What does a sales call (or calls) actually look like? Here’s a 4-part outline.

Sales “call” is a misnomer because once you hit 5 figures, you might need more than one call, often several. Collectively, I’m referring to multiple calls as your sales conversation.

I’m no Grant Cardone, but here’s what I think a sale conversation should look like, based on 15 years of practice. 

1. Conversational discovery

If you ask many in sales for their favorite book, they’ll say SPIN Selling, which calls for conversational, consultative sales conversations. You talk 20% of the time and the prospect talks 80% of the time.

The only effective way to induce that scenario is to ask the right question, one after another, which is where the handle SPIN acronym comes in. It’s designed to help you differentiate between the four types of questions to ask (or not to ask).


Let me highlight one of the book’s motifs – do not ask many situation questions, such as, “What products do you sell?” or “where is most of your team located?”. Ask anything but the S questions. Your situational questions can be researched or asked beforehand by email or some kind of web form.

Instead, ask problem, implication and need-payoff questions, such as, “Why is it a problem that you’ll get fewer conference referrals than pre-pandemic; how will that change the perception of your business, and what do you need to do as a result – what will be the payoff from this new course of action?”.

2. Analysis of fit

“I’ve listened to you and based on what I understand, I have this solution for you. It’s for you. You can have it if you want it; I’m happy to explain more and/or walk you through our informational deck. if you don’t want it, not a problem.”


“I’ve listened to you and based on what I understand, I don’t have a solution that’s right for you. What I have is unfortunately not for you. 

What I can do is refer you to a colleague or tell you what I would do if I were in your shoes.”

3. Proposal offer

If after your prospect understands your solution, you can suggest, “When can I schedule a time to review a few different ways we can approach this? I can put together a proposal or us to review”. This is your proposal, which you always review in person (ie live); a proposal is like a young child, never let it out of the house by itself.

4. Price guidance

But before you commit to that follow-up meeting, you mention a price because inevitably that’s what:

  • your prospect wants to know
  • you want to know

Why go to the work of creating a custom proposal and statement of work if you don’t know whether your price(s) will be acceptable?

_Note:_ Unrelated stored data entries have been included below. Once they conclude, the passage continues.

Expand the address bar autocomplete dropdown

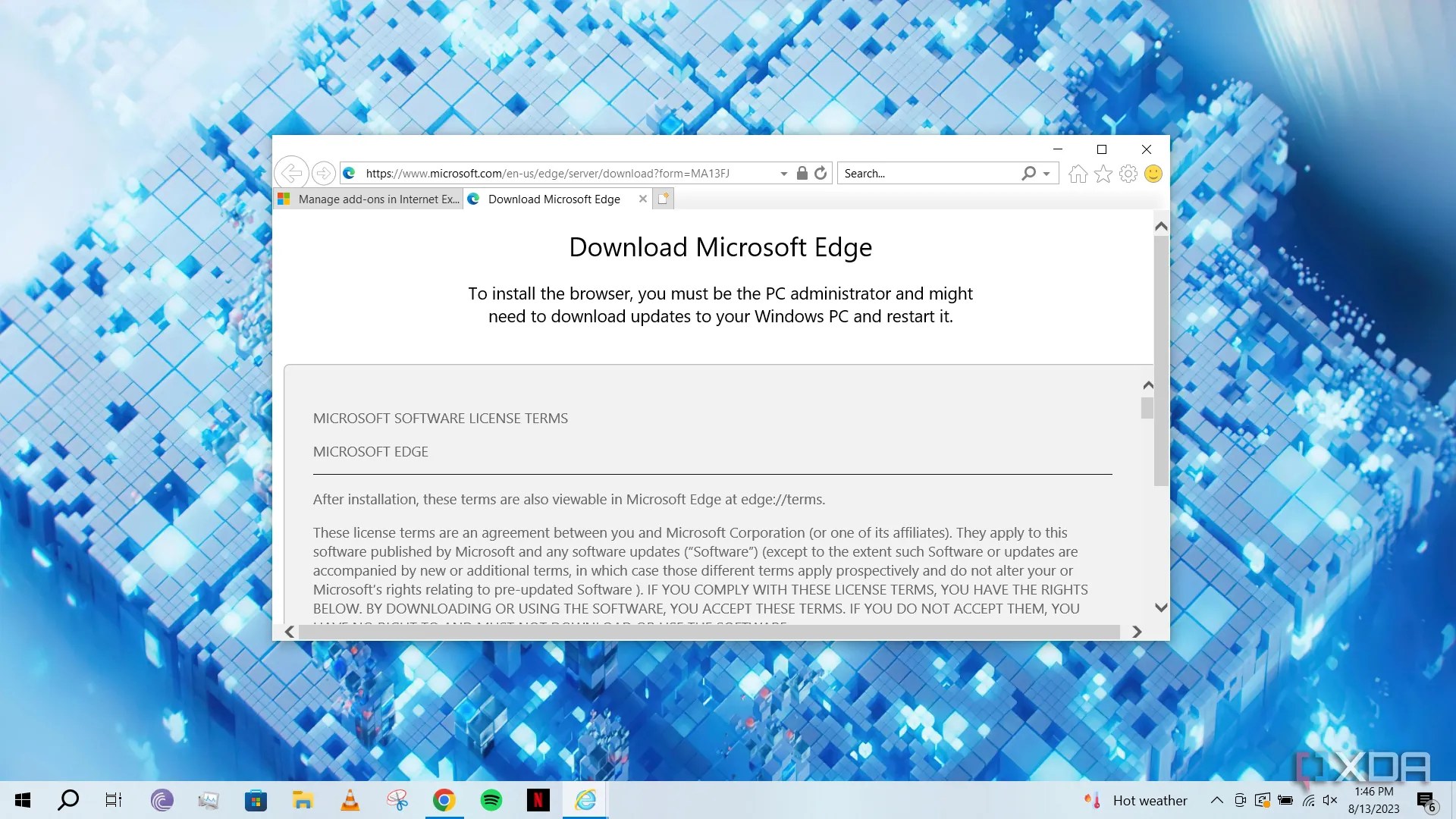[x=784, y=174]
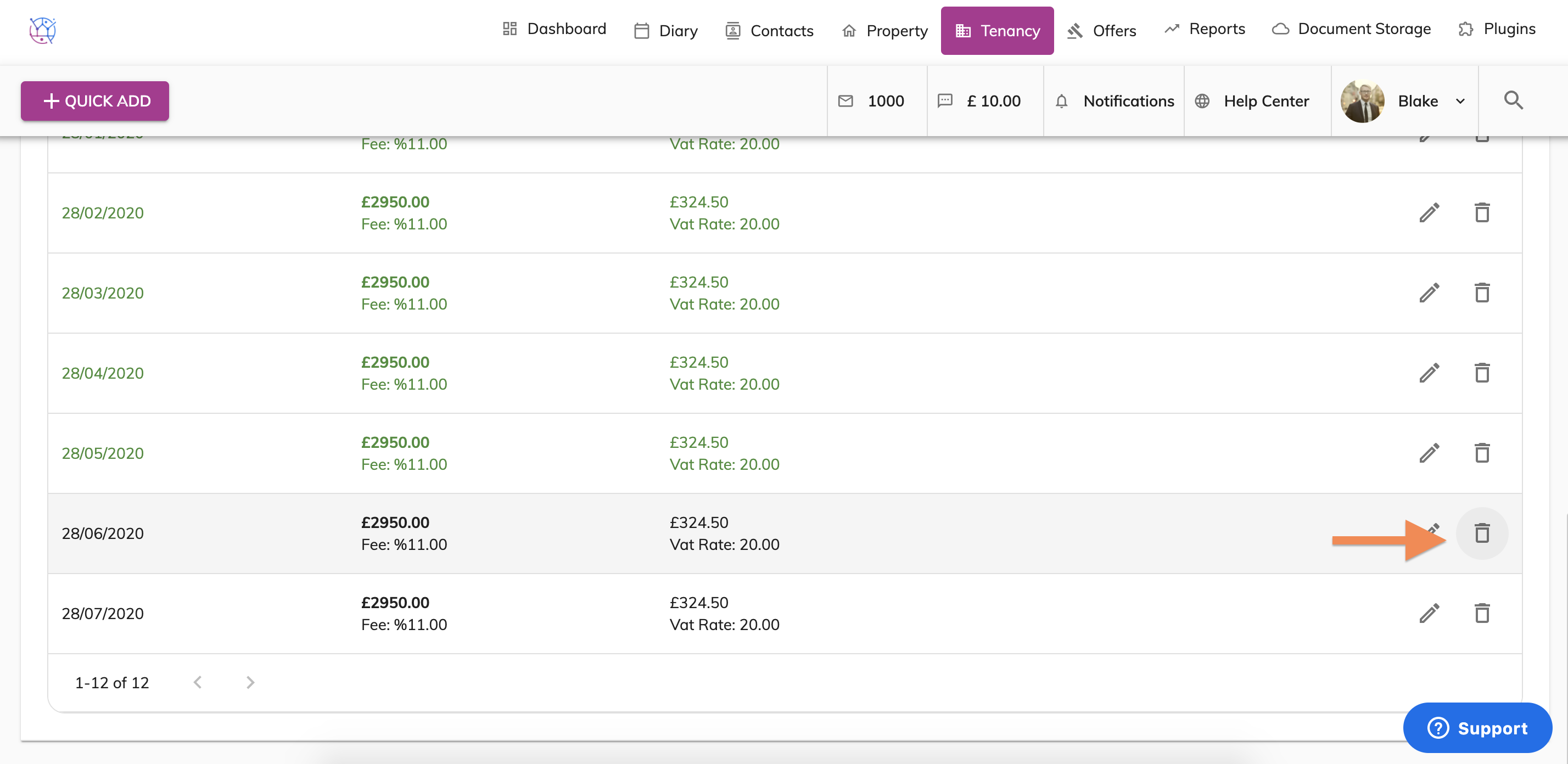The height and width of the screenshot is (764, 1568).
Task: Open the Tenancy menu
Action: point(996,30)
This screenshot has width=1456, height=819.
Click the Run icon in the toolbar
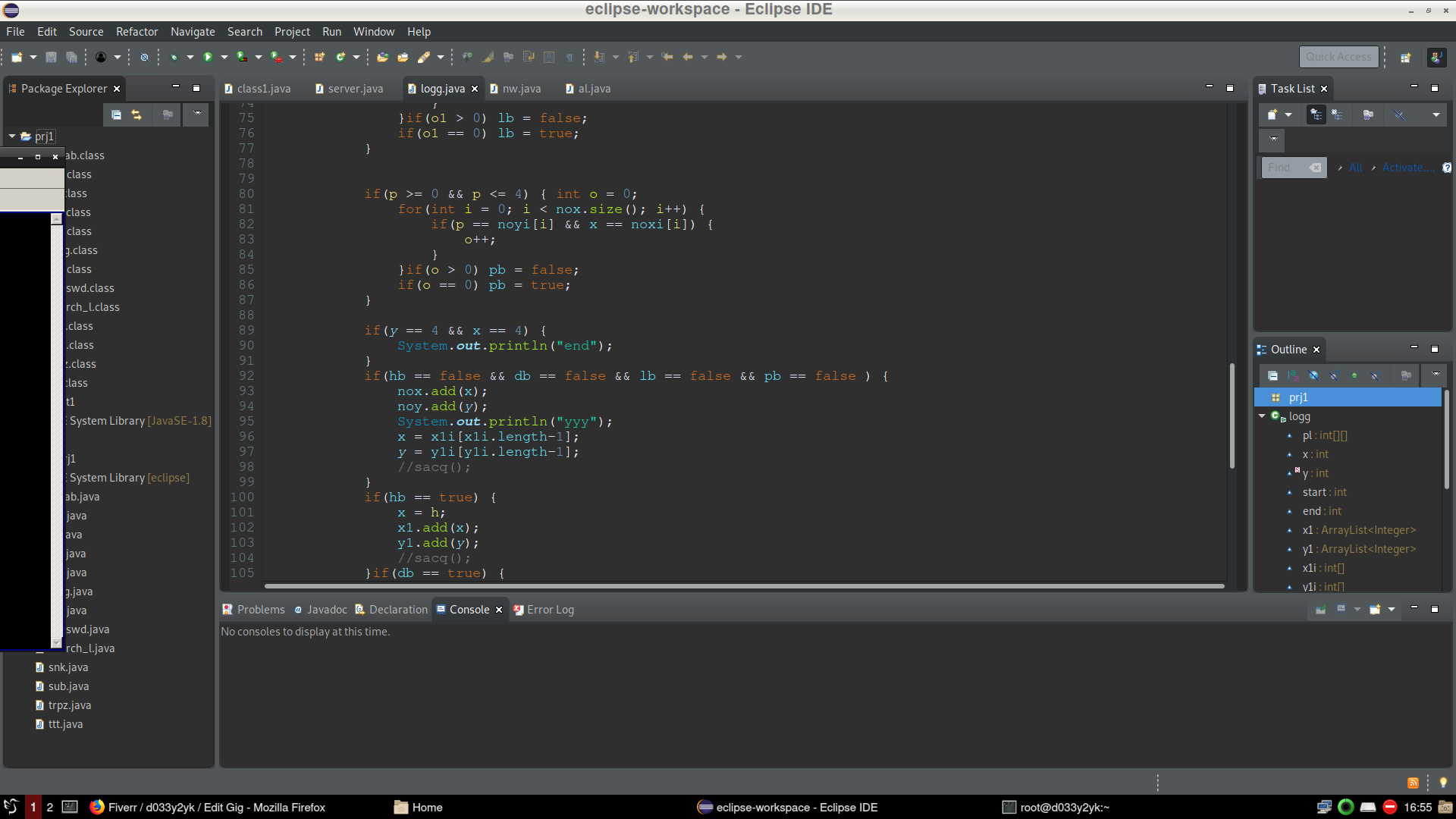209,57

Forget about value pricing for a moment, because value pricing is a function of convincing inbound marketing and you may have none to speak of. Just focus on fixed pricing that’s not strictly based on an hours-worked calculation. Be ready to name a price range based on what you’ve learned in your real-time conversation(s).

Et voila, that’s the framework for setting up a proposal review call where you offer options that the customer will understand for prices she is comfortable with. No surprises. 

Or that’s the general idea, at least; it might be messier in real life and not in the right order.

And it might get a lot cleaner if you productize and price some of your services.